Ford Motor Company announced on Friday it’s ditching plans to bring its new Focus crossover to the U.S., thanks to President Donald Trump’s trade war that imposes new tariffs on cars that are assembled in China.
The Ford Focus Active is manufactured in China, but because of the new tariffs, which can be up to 25 percent, it’s no longer profitable for the company to sell it in America. Ford had predicted consumers would buy close to 50,000 of the vehicles annually.
“Given the negative financial impact of the new tariffs, we’ve decided not to import this vehicle from China,” Kumar Galhotra, Ford president of North America, said in a Friday conference call with reporters.
The company had planned to start shipping the Focus Active to the U.S. later next year. It is already selling it in China and Europe.
The decision could mean that the Mustang will be the only Ford passenger car sold in the U.S.
Ford has said that nearly 90 percent of the vehicles it sells by 2020 will be SUVs, trucks or commercial vehicles.
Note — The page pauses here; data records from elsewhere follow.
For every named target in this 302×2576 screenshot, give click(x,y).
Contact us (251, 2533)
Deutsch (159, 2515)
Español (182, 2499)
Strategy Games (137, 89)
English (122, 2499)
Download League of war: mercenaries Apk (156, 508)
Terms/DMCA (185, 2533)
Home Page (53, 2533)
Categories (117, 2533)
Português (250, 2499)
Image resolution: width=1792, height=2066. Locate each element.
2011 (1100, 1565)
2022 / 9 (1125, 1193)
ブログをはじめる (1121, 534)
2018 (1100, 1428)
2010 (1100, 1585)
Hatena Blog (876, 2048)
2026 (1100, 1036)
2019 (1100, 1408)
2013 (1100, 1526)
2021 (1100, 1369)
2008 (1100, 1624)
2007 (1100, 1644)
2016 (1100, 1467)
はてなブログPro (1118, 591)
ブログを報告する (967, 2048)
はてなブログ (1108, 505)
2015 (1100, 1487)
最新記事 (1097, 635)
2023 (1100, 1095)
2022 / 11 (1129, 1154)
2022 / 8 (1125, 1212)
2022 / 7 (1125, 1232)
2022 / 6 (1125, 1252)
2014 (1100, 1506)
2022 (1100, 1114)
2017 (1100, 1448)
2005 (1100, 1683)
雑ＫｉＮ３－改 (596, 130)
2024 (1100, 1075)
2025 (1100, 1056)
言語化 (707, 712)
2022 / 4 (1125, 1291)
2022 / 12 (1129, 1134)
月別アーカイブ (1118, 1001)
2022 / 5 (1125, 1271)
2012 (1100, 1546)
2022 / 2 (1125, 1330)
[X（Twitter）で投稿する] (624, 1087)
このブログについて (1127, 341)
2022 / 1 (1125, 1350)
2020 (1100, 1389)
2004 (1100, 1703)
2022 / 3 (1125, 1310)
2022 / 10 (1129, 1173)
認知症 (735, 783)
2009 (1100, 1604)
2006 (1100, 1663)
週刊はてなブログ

The company sells 2.5 million cars a year, so the Focus Active decision isn’t hugely significant, but it could be a harbinger of other cuts by Ford or other American car companies because of tariffs, reducing choice for U.S. customers.
This is likely the first of “many such announcements,” warned Kristin Dziczek, vice president of the Ann Arbor-based Center for Automotive Research. She predicts tariffs on Chinese imports, along with Trump’s additional threatened 25 percent tariff on cars and possibly parts from the European Union, would force several vehicles out of the American market.
“This is the first of potentially many vehicles that will disappear from the U.S. market,” she told The Detroit Free Press. “The threat or the imposition of a 20 to 25 percent tariff will limit consumer choices and raise prices in the U.S.”
She said 48 percent of the vehicles sold in the U.S. were imported last year, and even vehicles that aren’t imported have a significant percentage of foreign parts. “All of that imported content could be subject to tariffs as well. Even a U.S. vehicle made in the U.S. and sold in the U.S. will see prices rise due to imported content [being] subject to tariffs,” she warned.
Dave Sullivan, manager of product analysis at marketing firm AutoPacific Inc., told The Free Press that Trump’s “war on the automotive industry is causing a knee-jerk reaction that will only bring higher costs and less choice for consumers.”
Tariffs could be coming at a bad time for Ford, whose stock last month dipped below $10 for the first time in almost six years. The shares dropped another 2.3 percent Friday to $9.48.
About 80 percent of Ford cars are made in the U.S., according to Galhotra. The company outsourced some of its manufacturing because profit margins in the U.S. were falling.